▶ **Task to complete**:
Go through the lines of the material and tally those with the string "Wars"; reply with the number alone.

+++ The data

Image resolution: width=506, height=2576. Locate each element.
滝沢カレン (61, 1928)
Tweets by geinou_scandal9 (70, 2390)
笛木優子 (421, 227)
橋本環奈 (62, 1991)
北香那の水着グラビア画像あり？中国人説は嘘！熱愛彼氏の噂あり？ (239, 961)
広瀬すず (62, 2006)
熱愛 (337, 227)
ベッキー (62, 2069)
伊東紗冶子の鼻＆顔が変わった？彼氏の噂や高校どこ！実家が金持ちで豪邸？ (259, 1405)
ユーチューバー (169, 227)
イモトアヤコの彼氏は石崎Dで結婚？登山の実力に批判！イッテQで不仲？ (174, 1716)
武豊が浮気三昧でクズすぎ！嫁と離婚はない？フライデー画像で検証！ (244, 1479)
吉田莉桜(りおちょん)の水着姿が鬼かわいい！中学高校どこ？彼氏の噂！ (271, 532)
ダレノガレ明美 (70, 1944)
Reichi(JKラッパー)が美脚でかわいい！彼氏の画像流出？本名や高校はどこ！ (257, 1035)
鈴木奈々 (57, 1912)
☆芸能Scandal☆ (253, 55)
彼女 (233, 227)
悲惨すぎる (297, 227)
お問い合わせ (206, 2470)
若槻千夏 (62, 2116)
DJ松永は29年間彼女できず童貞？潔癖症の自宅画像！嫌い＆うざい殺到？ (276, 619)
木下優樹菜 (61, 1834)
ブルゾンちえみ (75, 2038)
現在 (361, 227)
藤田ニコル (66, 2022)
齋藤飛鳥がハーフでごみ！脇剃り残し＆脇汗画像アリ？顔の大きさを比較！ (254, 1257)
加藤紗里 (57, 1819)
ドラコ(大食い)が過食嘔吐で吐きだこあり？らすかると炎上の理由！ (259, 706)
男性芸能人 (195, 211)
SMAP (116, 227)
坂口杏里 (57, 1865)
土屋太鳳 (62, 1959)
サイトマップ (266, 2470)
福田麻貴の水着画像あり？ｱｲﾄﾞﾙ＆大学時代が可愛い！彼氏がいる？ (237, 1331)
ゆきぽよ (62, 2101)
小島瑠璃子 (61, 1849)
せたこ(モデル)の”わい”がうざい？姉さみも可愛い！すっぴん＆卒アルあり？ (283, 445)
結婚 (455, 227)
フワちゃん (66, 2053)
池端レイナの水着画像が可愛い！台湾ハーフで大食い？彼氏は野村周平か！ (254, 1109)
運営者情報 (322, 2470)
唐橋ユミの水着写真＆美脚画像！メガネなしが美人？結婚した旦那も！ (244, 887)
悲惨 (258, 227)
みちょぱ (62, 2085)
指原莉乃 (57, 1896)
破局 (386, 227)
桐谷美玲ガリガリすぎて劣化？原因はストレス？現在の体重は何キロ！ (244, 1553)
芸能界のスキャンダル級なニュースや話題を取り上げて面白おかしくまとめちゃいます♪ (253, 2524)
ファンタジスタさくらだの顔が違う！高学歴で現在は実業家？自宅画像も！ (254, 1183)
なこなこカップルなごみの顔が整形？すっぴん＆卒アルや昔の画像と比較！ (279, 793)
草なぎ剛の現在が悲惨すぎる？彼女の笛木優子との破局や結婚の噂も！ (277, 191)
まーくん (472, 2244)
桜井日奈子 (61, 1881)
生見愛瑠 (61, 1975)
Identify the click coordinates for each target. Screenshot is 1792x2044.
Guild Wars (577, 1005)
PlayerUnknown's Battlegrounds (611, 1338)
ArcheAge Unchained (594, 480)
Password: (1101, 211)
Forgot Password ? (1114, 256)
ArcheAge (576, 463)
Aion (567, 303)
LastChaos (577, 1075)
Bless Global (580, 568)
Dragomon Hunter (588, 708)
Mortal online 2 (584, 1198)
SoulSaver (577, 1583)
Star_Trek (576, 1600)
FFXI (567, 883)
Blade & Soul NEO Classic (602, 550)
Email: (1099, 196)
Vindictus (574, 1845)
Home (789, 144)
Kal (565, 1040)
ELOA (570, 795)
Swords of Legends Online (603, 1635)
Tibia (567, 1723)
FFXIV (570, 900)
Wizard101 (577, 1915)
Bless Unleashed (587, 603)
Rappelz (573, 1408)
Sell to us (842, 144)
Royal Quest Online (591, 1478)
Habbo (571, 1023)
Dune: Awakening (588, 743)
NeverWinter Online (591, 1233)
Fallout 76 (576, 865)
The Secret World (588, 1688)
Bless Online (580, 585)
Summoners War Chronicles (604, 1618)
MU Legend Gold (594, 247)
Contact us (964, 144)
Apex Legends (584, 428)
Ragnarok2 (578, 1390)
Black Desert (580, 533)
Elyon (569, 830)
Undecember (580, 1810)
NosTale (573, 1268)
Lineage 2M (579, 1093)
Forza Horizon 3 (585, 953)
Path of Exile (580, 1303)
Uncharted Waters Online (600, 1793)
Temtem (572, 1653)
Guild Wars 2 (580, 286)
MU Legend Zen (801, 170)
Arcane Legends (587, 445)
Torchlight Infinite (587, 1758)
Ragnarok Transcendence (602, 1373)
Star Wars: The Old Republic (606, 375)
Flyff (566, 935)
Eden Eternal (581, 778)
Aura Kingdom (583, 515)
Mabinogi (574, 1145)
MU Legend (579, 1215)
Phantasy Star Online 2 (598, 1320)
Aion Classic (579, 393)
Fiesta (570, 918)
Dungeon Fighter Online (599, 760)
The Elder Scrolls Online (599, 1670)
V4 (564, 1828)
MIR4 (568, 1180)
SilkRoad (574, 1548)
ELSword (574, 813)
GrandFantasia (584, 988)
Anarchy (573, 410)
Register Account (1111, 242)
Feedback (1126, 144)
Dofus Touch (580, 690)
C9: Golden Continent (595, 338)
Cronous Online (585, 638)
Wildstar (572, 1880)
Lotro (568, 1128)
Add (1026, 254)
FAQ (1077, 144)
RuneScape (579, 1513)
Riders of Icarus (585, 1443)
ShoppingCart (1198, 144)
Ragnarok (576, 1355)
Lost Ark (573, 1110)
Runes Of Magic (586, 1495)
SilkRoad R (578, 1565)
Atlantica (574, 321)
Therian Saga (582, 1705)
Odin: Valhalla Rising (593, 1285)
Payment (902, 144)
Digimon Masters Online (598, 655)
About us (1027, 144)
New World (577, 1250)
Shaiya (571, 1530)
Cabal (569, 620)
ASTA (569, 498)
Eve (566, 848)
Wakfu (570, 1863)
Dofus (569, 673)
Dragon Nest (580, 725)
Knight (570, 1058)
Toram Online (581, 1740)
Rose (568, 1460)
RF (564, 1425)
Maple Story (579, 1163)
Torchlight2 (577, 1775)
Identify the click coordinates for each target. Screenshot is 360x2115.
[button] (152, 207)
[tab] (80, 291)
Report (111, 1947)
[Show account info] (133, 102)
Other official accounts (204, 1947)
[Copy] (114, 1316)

++++++

▶ **Response to the exercise**:
3